# [What to produce]
Set out the records below again exactly; skip the images.

*** Opening Data for analysis ***

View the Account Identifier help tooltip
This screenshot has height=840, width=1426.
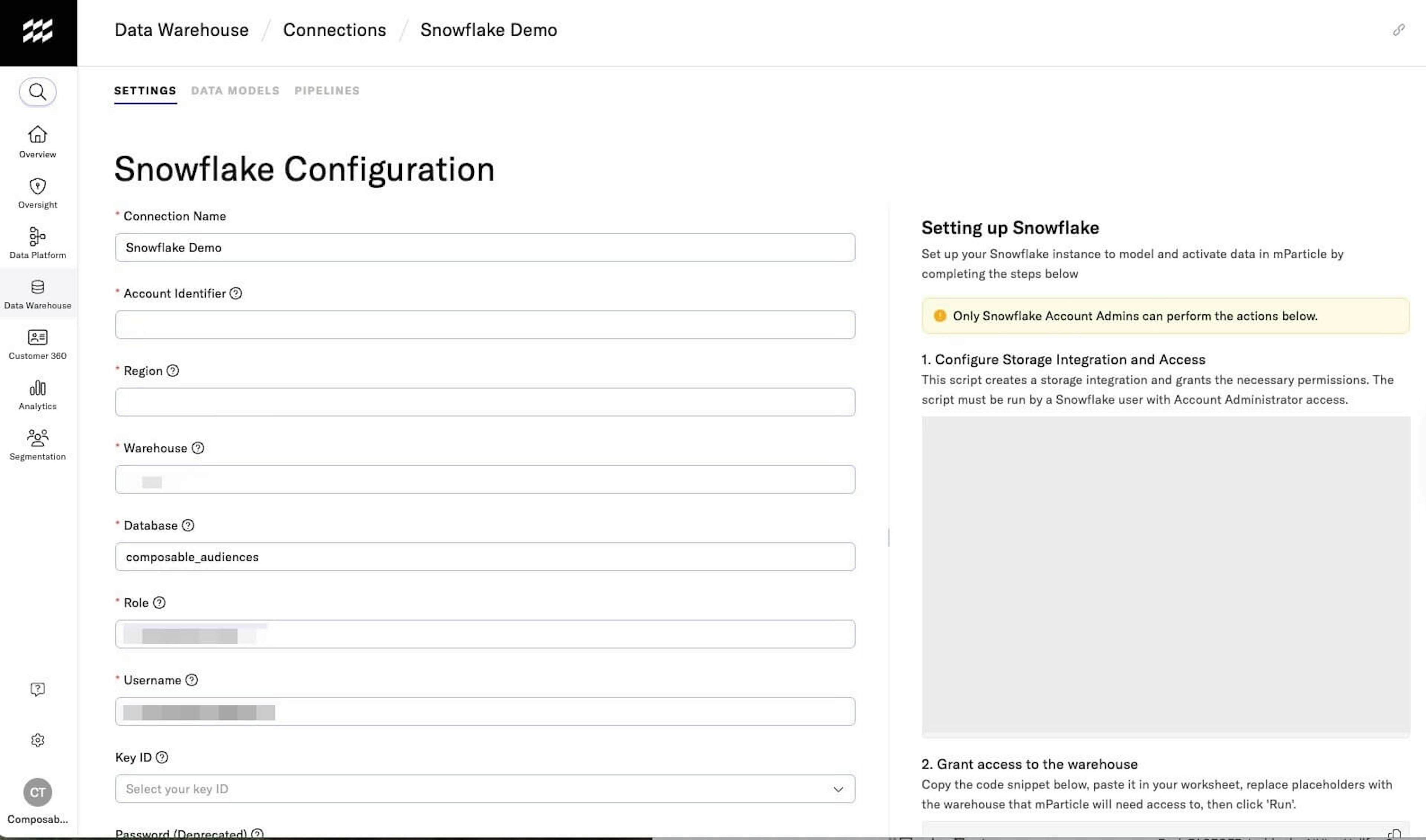click(x=235, y=293)
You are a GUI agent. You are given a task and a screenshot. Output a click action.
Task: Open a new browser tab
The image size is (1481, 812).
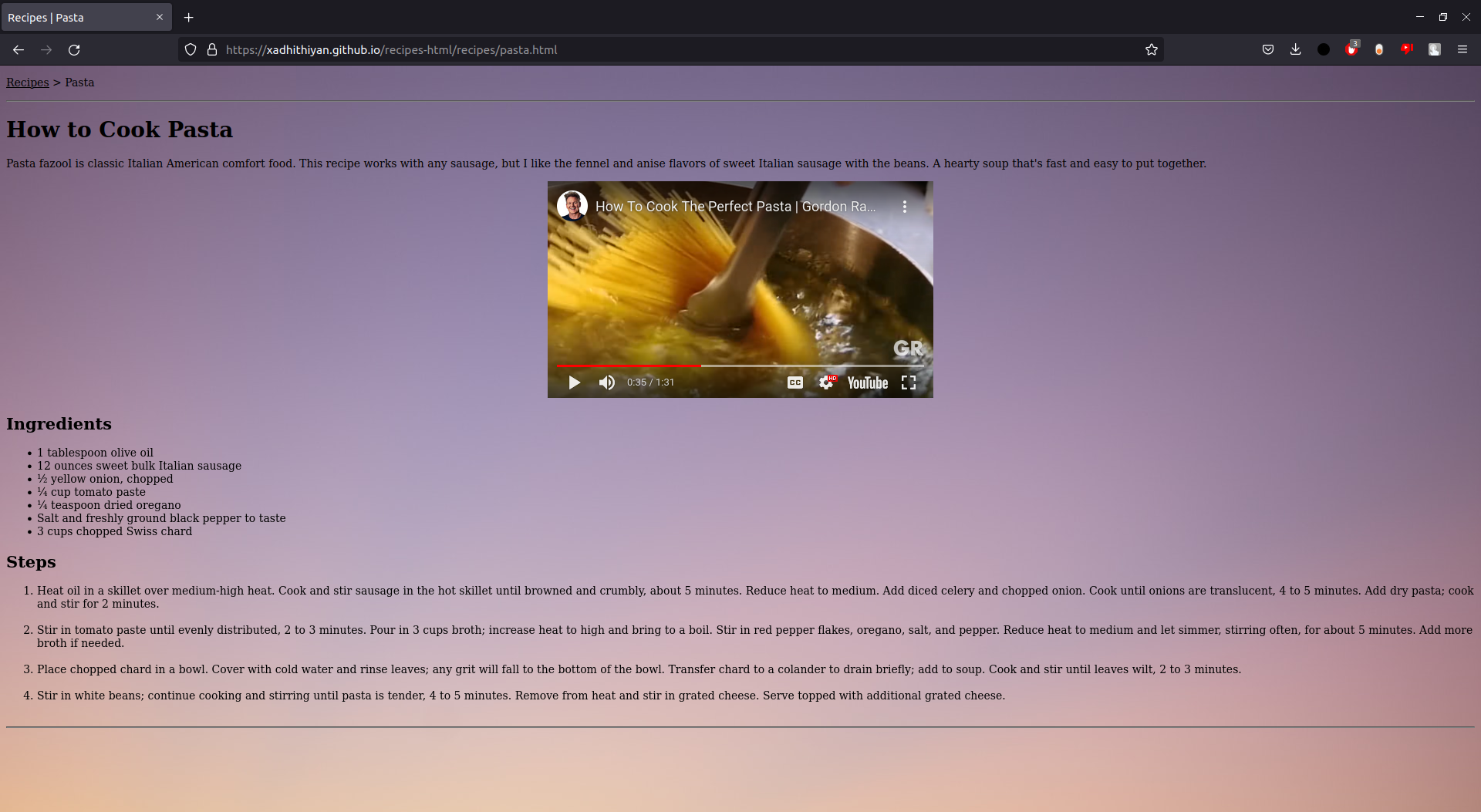click(188, 17)
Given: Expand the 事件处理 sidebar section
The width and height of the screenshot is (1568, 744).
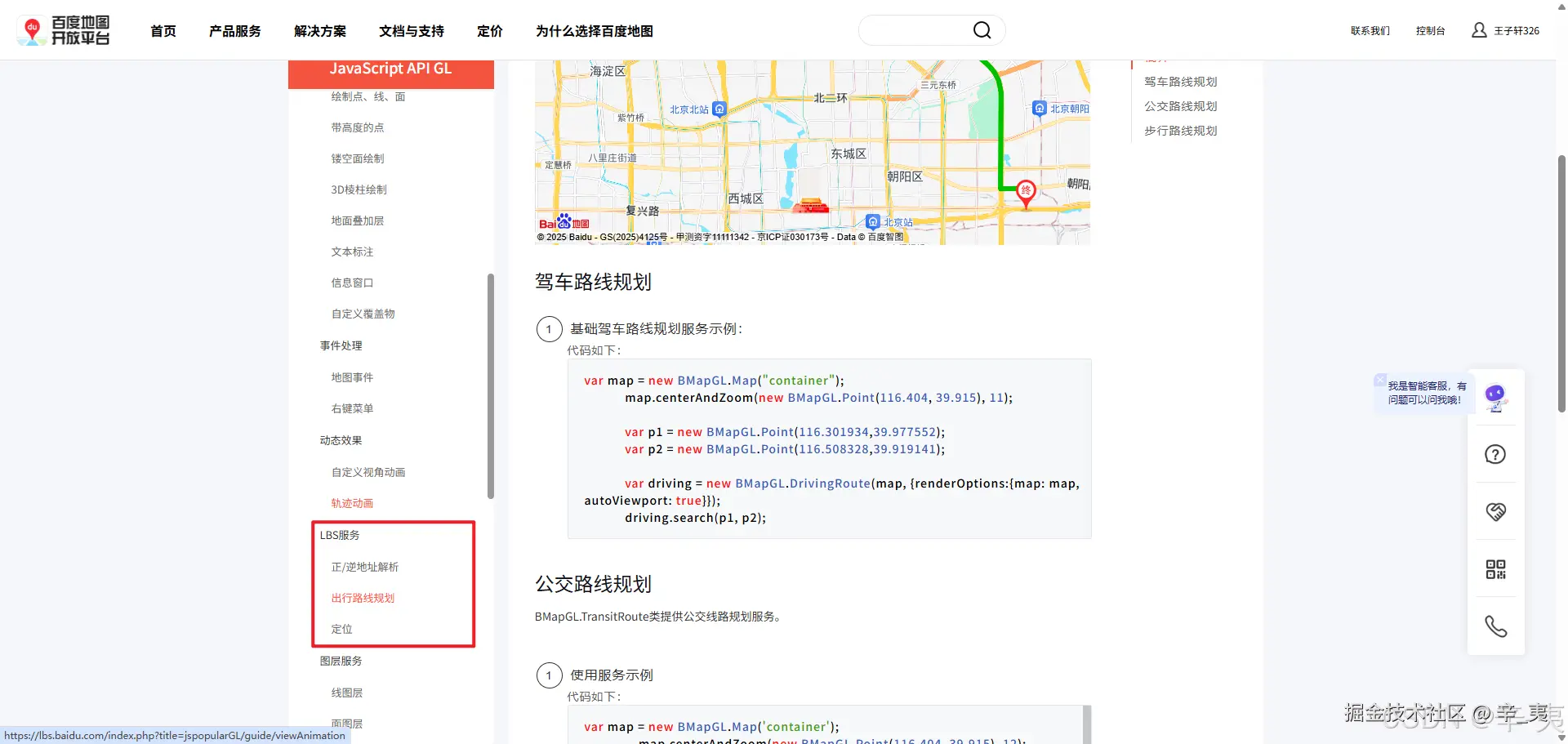Looking at the screenshot, I should pyautogui.click(x=341, y=345).
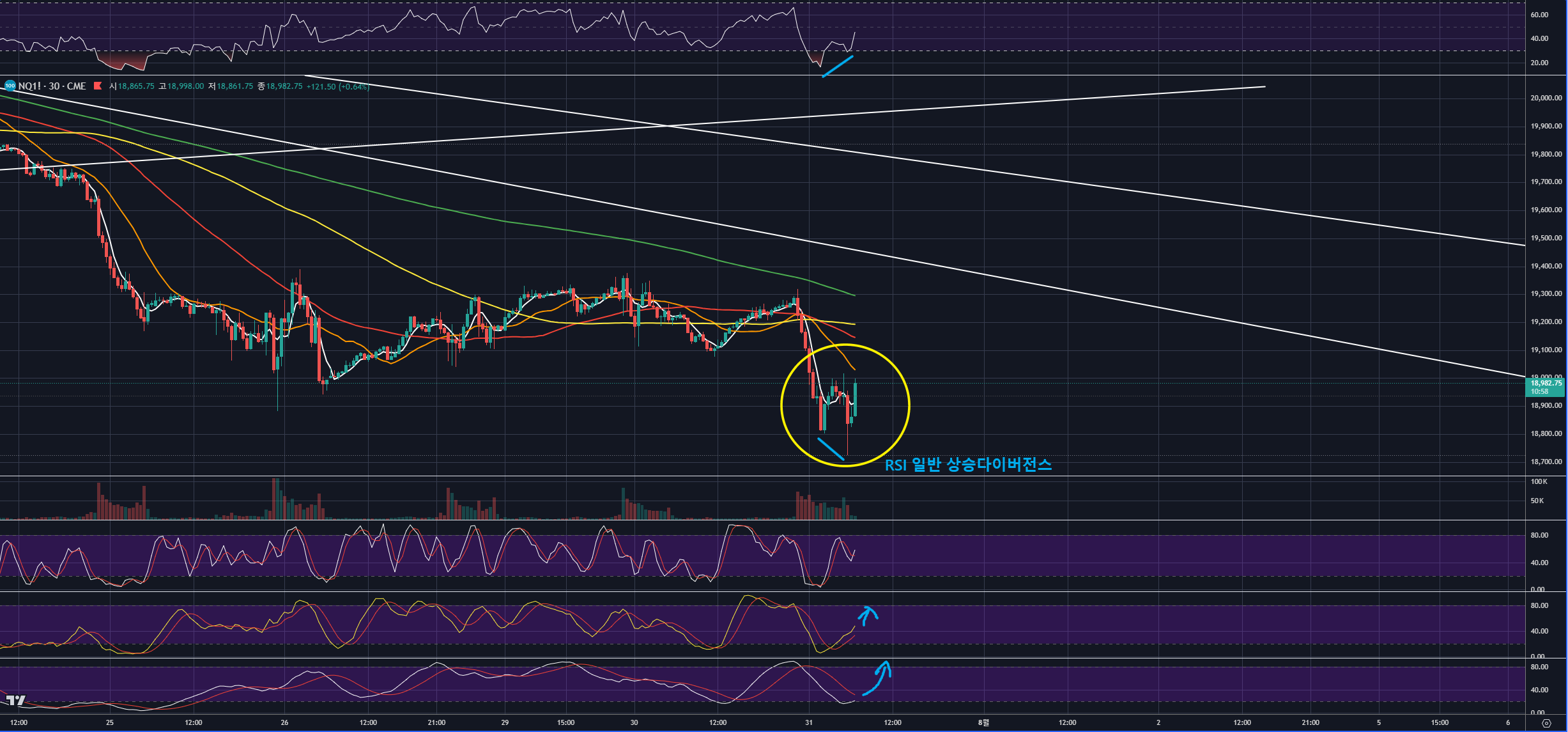Click the TradingView logo in corner
Image resolution: width=1568 pixels, height=732 pixels.
(15, 701)
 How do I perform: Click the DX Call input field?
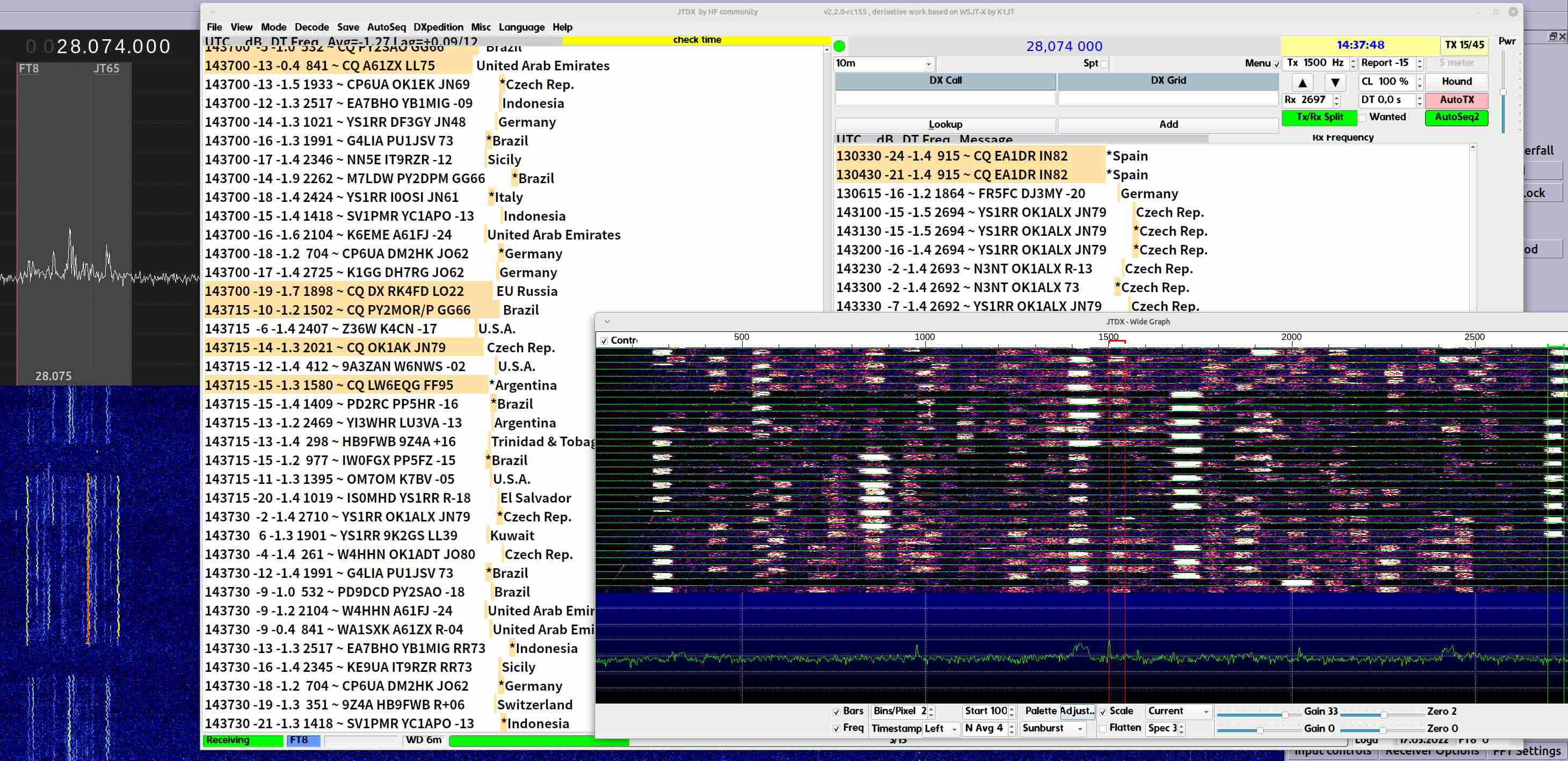pyautogui.click(x=945, y=99)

*** Closing Data for analysis ***

# [Exercise solution]
View the Account Identifier help tooltip
This screenshot has height=840, width=1426.
click(x=235, y=293)
You are a GUI agent. You are given a task and a screenshot. Output a click action.
Task: Open a new browser tab
The image size is (1481, 812).
click(188, 17)
Given: Expand the 事件处理 sidebar section
The width and height of the screenshot is (1568, 744).
Looking at the screenshot, I should pyautogui.click(x=341, y=345).
Click the TradingView logo in corner
Image resolution: width=1568 pixels, height=732 pixels.
(15, 701)
 How do I perform: Click the DX Call input field?
pyautogui.click(x=945, y=99)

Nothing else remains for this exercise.